GE first took steps towards renouncing the shorthand for Strategically Important Financial Institution (SIFI) and the strict government oversight that comes along with the term last April, when it announced that it would begin to transform its finance division, GE Capital.
According to The Wall Street Journal, GE Capital was worth about $500 billion at the time of GE’s announcement last April. Currently, the company has closed deals to sell off $138 billion of its lending businesses.

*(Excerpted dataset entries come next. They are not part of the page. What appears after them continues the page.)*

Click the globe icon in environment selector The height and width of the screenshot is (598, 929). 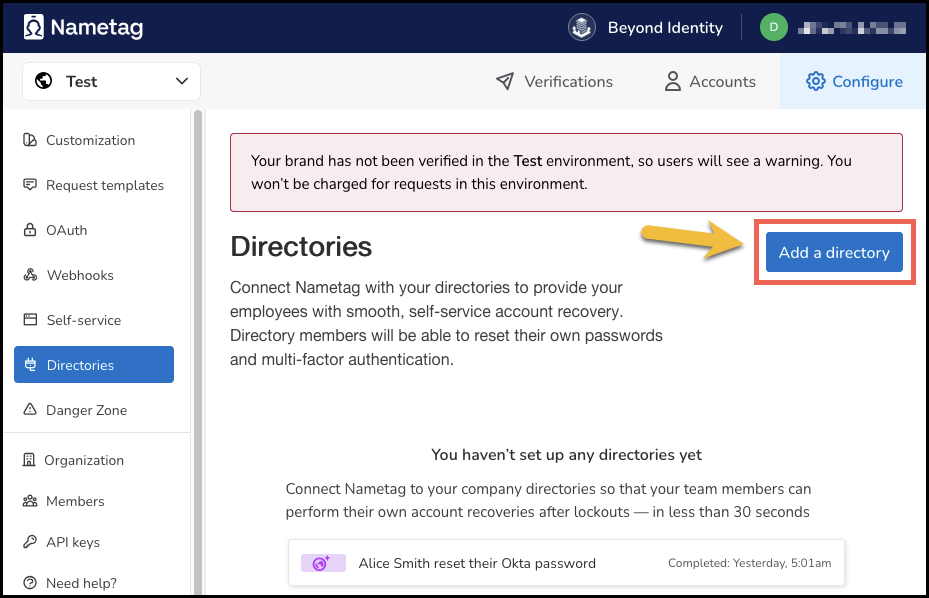click(43, 82)
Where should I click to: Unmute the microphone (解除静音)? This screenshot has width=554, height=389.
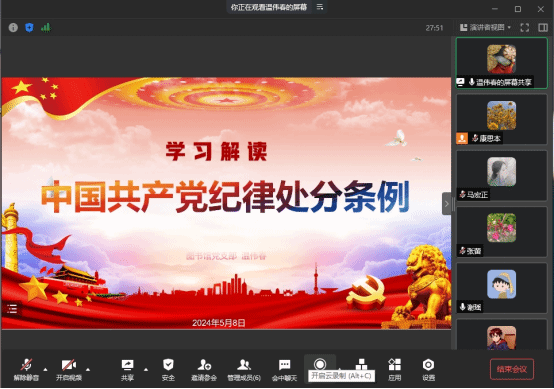[x=26, y=370]
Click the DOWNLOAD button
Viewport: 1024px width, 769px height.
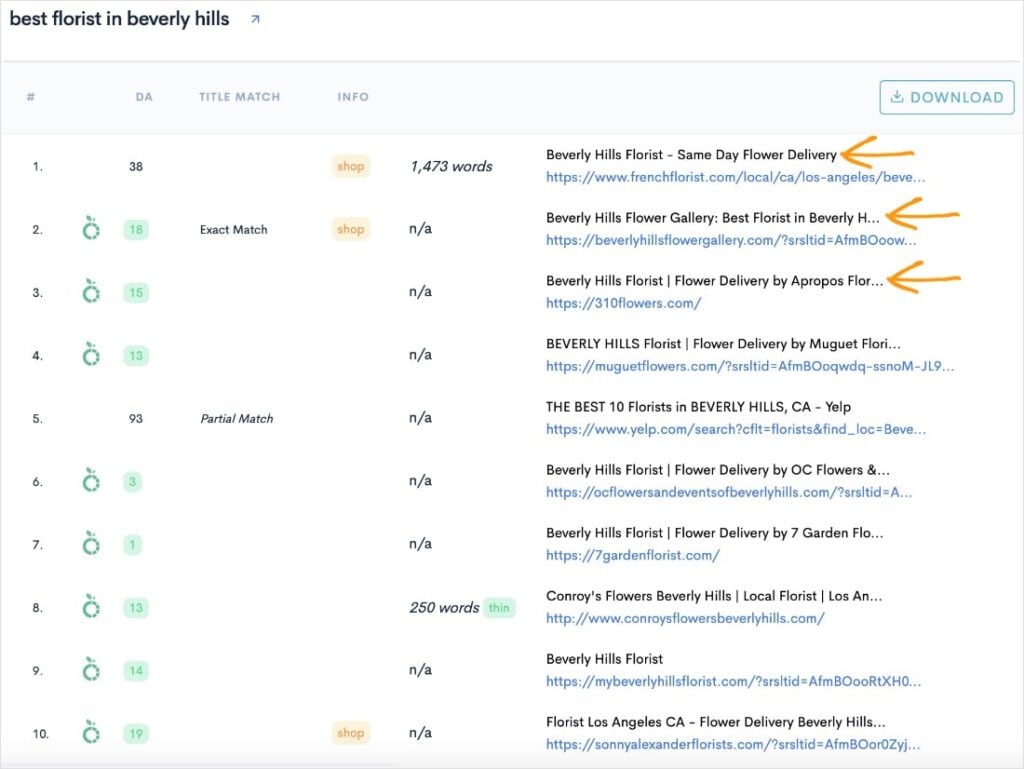tap(945, 97)
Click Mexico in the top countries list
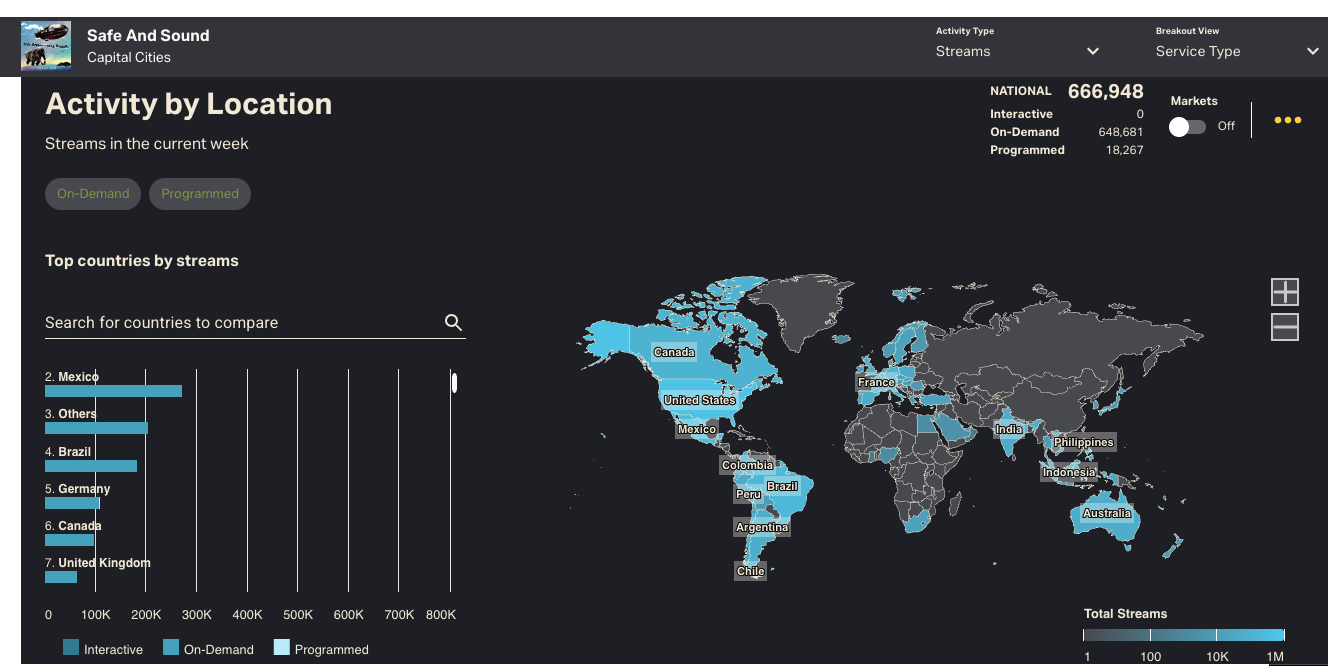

It has signed deals to sell off about $30 billion more.
GE Capital chairman and CEO Keith Sherin stated that the company had ended its leveraged and consumer lending programs, as well as most of its middle-market lending, and sold off most of its real estate assets.
Overall, GE Capital has dispensed with 52 percent of its total assets. It will complete the sale of its second, and final, bank charter by the end of April.
“Our submission details the complete transformation of GE Capital,” said Mr. Sherin in a company press release. “Our plan to change our business model, shrink the Company and reduce our risk profile has been successful.”
GE was first designated as an SIFI in 2013, several years after the 2007-2008 financial downturn heightened concerns about businesses so large (too big to fail) that their failure could threaten health of the entire financial market.
“We believe GE Capital no longer meets the criteria to be designated as a SIFI,” said Mr. Sherin, “and we look forward to working cooperatively and constructively with the FSOC through the rescission process.”
Some say that if GE is allowed to drop the “too big to fail” designation, it will be harder to regulate similar companies in the future.
A labeling change could be “really potentially damaging to the framework Dodd Frank set up to oversee nonfinancial institutions,” Marcus Stanley, the policy director of Americans for Financial reform, told The Washington Post.
On the other hand, some say that GE Capital’s recent downsizing moves mean that it has naturally slipped out of the “too big to fail” bracket.
“I think GE, given that it has shed large numbers of its loan business,” says Dr. Jay Zagorsky of Ohio State University in a phone interview with The Christian Science Monitor, “should be allowed to drop the 'too big to fail' designation, in that it no longer makes economic sense.”
Dr. Zagorsky, who says that he and his wife own a small amount of GE stock, also said that of all the companies that received the “too big to fail” designation, GE Capital had actually done the best job of shedding loanable assets.
It is natural, Zagorsky says, for large equipment manufacturing companies, such as GE, to provide company loans for the purchase of their more unusual products, such as locomotives, because the company knows the value of its own product. At the time that it received the “too big to fail” label, GE had gone far above and beyond that initial lending aim, granting loans for cars and houses. Now, Zagorsky says, GE lending has largely been restricted to its more natural, original business purposes.
Whether or not GE dropping the label could make big corporations harder to regulate is harder to say.
Zagorsky says that government regulation follows a cycle after a crisis.
“I think in general, what happens in society is that a crisis causes over regulation,” says Zagorsky, “followed by a gradual removal of regulations as conditions improve, which eventually leads to under regulation, which leads to another crisis.”
GE is not alone in its quest to shed the strictly regulated “too big to fail” designation. Just this Wednesday, MetLife (designated “too big to fail” alongside GE several years ago) won a federal case that challenged that label.
MetLife was one of four companies (alongside AIG, GE, and Prudential) to receive the initial label, and was the first to lose it, after it argued that it had been improperly labeled from the start.
After MetLife’s victory, AIG was asked if it, too, would look into dropping the label.
“It certainly opens that opportunity,” said AIG CEO Peter Hancock, “but I think it’s something we want to reserve judgment to see how the rules ultimately get written and how they get interpreted by the regulators.”